08.08

とんだ勘違い
子どもの頃に憧れて、あるいは熱中してみたことで、でも続けられなくてやめたことがある。
そのとき、はとても熱中してそれをしたものだ。
けれど、ゆえあって続けなくなったことだ。
ゆえといってもかんたんで、大人になるにつれてしなければならなくなった勉強や仕事に、つかえる時間のほとんどすべてを占領されたからだ。
そのときは、でも自分でも納得してやめたことだ。
そうして、べつなことに熱心になったり、ならなかったり、ならなかったりしながら生きてきた。
社会というものは、人びとが自由な時間をできるだけもてないようにわざとつくられている。
そのことを知り、だからどう生きればよいのか、どのように生きなければならないのかがわかったあとで、子どもの頃にやめてしまったことをまた始めたいと思うようになった。
あのときやめずに続けておけばいまごろは、と思ったところで、しかしなにも始まらない。
そして厄介なことに、実際にやめたのは自分なのだ。
やめることが正しいことだと思ってやめ、やめたことが正しいことだと思って生き、やめずに続けたがっていた自分にそれはまちがっているといい聞かせてきたものだから、いざもう一度始めようと考えても、やめた自分の手前ばつが悪い。
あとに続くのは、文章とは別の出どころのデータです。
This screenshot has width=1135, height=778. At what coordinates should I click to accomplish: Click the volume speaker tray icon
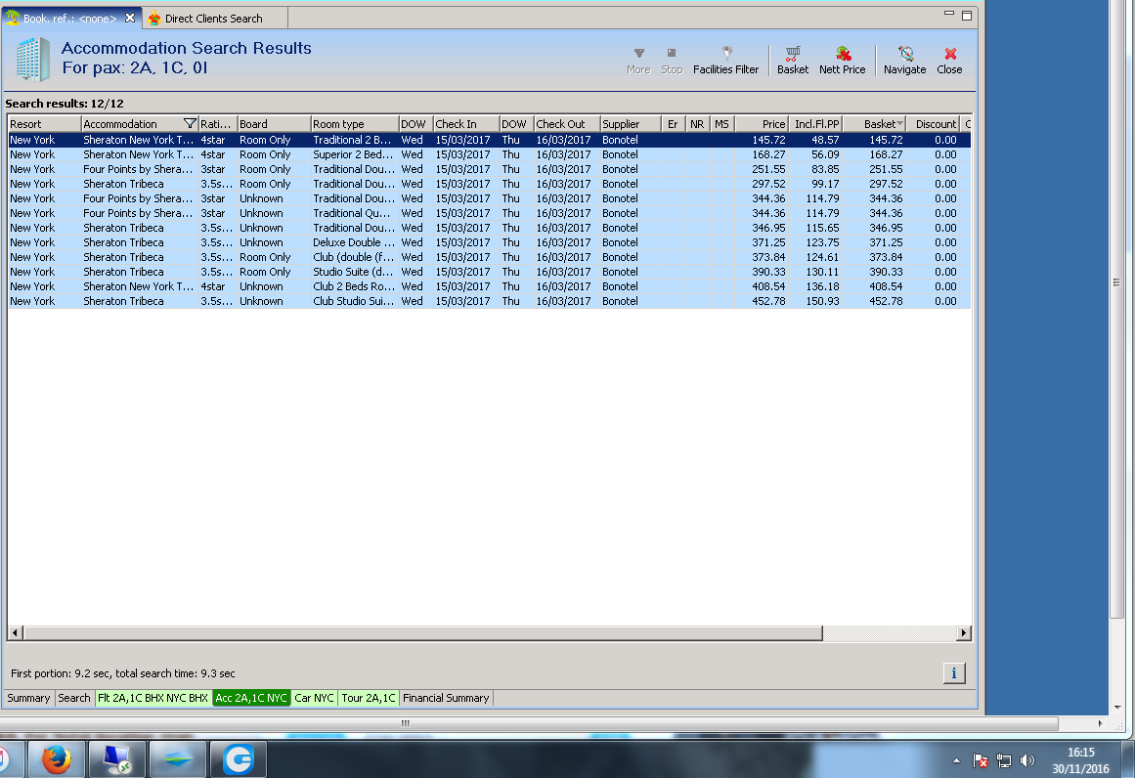point(1026,760)
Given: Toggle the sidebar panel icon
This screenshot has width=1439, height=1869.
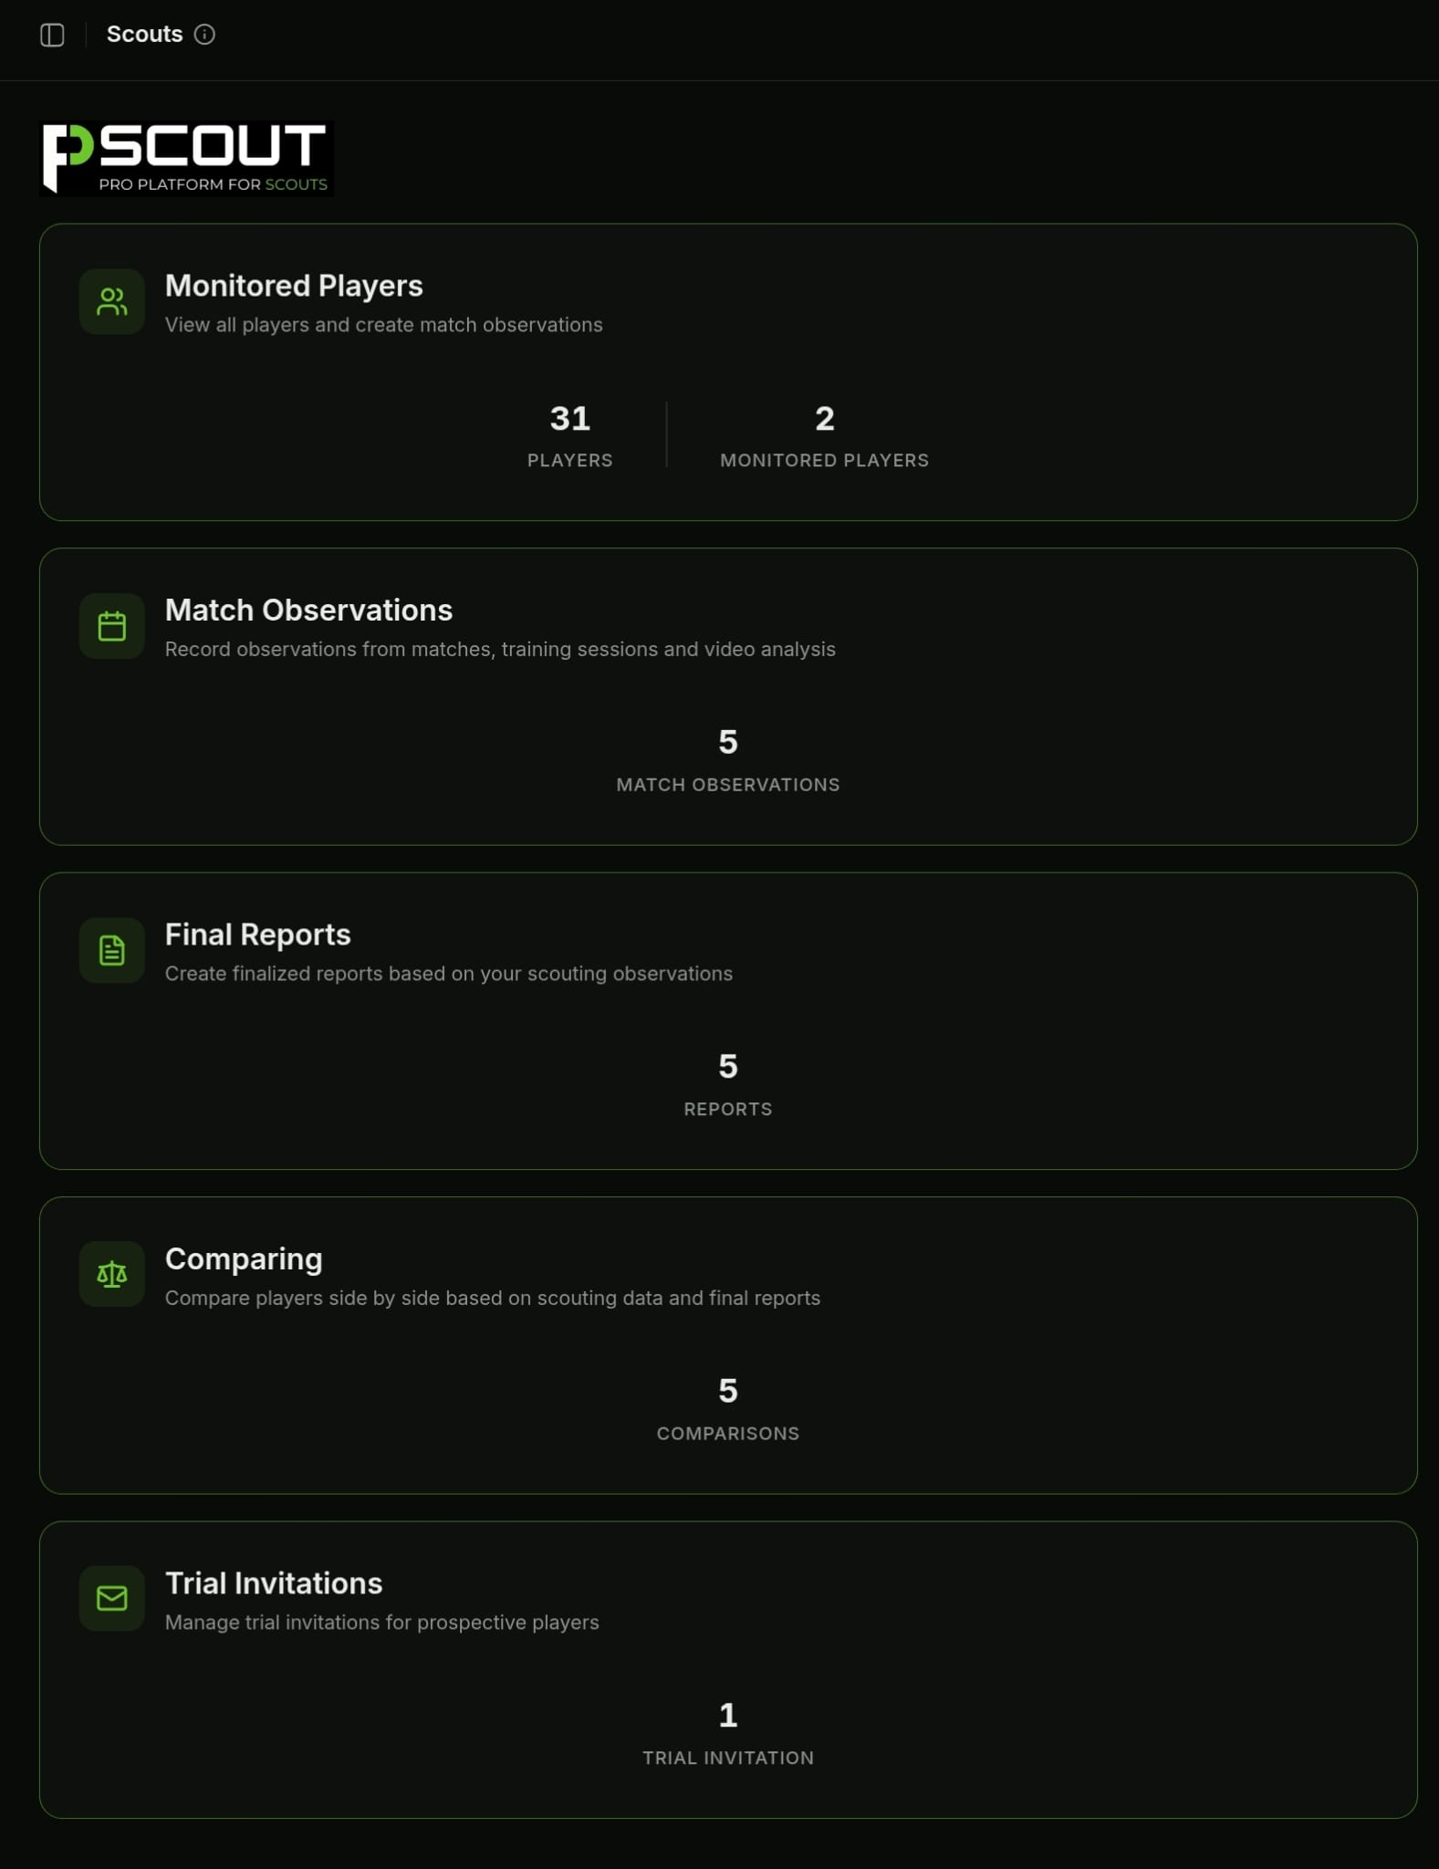Looking at the screenshot, I should tap(52, 35).
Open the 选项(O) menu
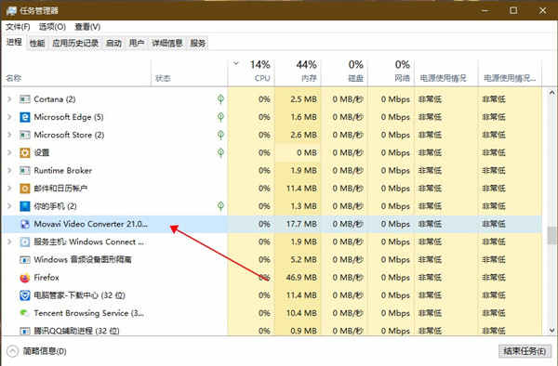This screenshot has height=366, width=558. [x=52, y=27]

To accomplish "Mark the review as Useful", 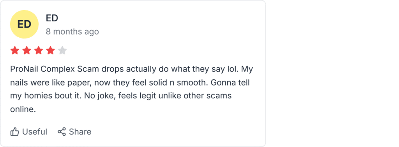I will (29, 132).
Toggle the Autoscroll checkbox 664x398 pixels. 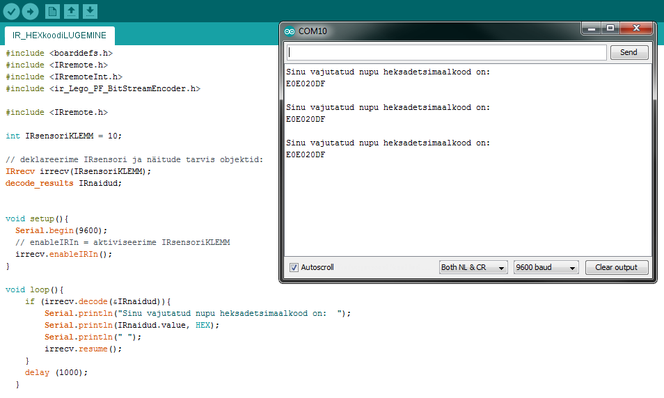(294, 267)
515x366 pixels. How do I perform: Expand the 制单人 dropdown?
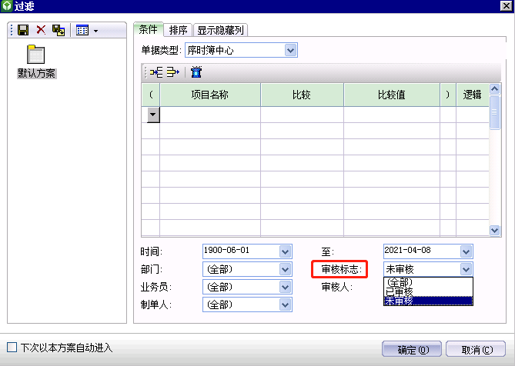286,304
むろん、そんなやりとりは取るに足らないことだ、とあとになってはっきりとわかることも、そうやってひとりもじもじしている時間がわたしはひどく長い。
そういうときに、夫に頼まれごとをされる。
その頼まれごとは、もう一度始めようかと思っていたことに近い種類のことで、でもやったことはない。やったことはないけれど興味がある。
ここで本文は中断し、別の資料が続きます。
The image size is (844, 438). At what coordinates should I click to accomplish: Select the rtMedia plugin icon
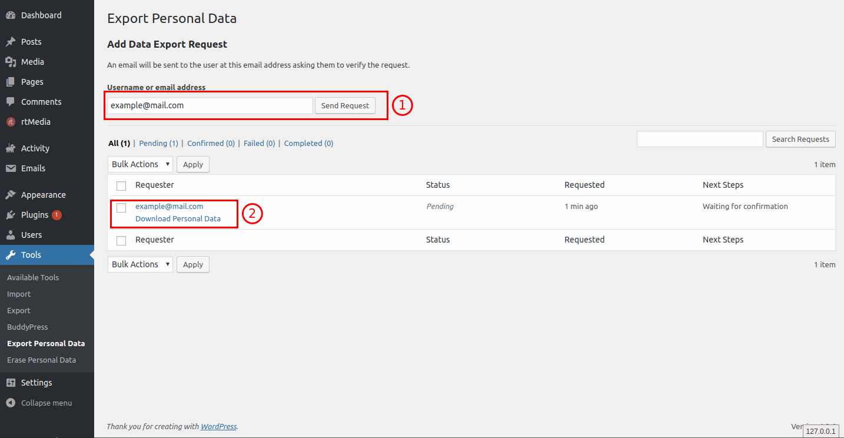(11, 121)
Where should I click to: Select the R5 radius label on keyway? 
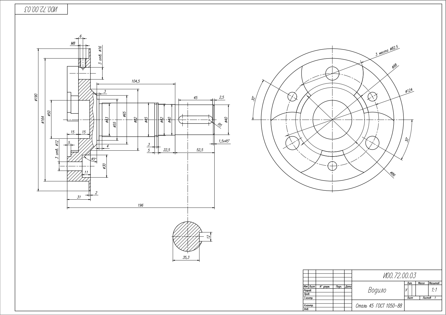click(219, 125)
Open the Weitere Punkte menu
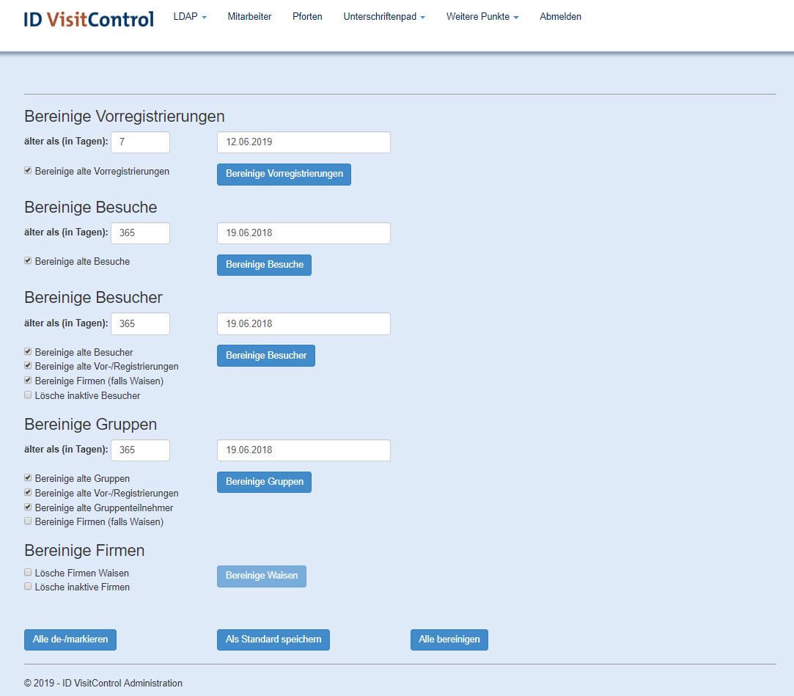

わたしがそれができるようになると夫の仕事がはかどるというのだから、早速やってみる。
そして、やってみるとたのしい。
たのしいけれど思うように動かない。
だから、「え?」と、「なんで?」と、「意味わかんない」と、ひとりごちて眉間にしわをよせることもあるけれど、やれば慣れていくし、頭の中にあるものが目の前に現れる。
頭の中にあるものを目に見えるようにできることこそ、ずっとやりたかったことで、続けられなかったことだ。
もじもじして始められないでいたことだ。
種類はちがえど、ずっと諦めてきたことをいまできているよろこびったら!
と、思っていたら、夫に告白された。
じつは勘違いをしていたのだという。
わたしがそれをできるようにならなくとも、すでに自分ができる環境にあったことを発見したという。
つまり、最初からきちんと調べていれば最初からひとりで完結できたことだったけれど、なぜか調べられず、本気でそれができないと思い込んでいた。だからわたしに頼んだ。
ほえーといって驚いたが、その勘違いのおかげで、もじもじから抜けだした女がここにいる。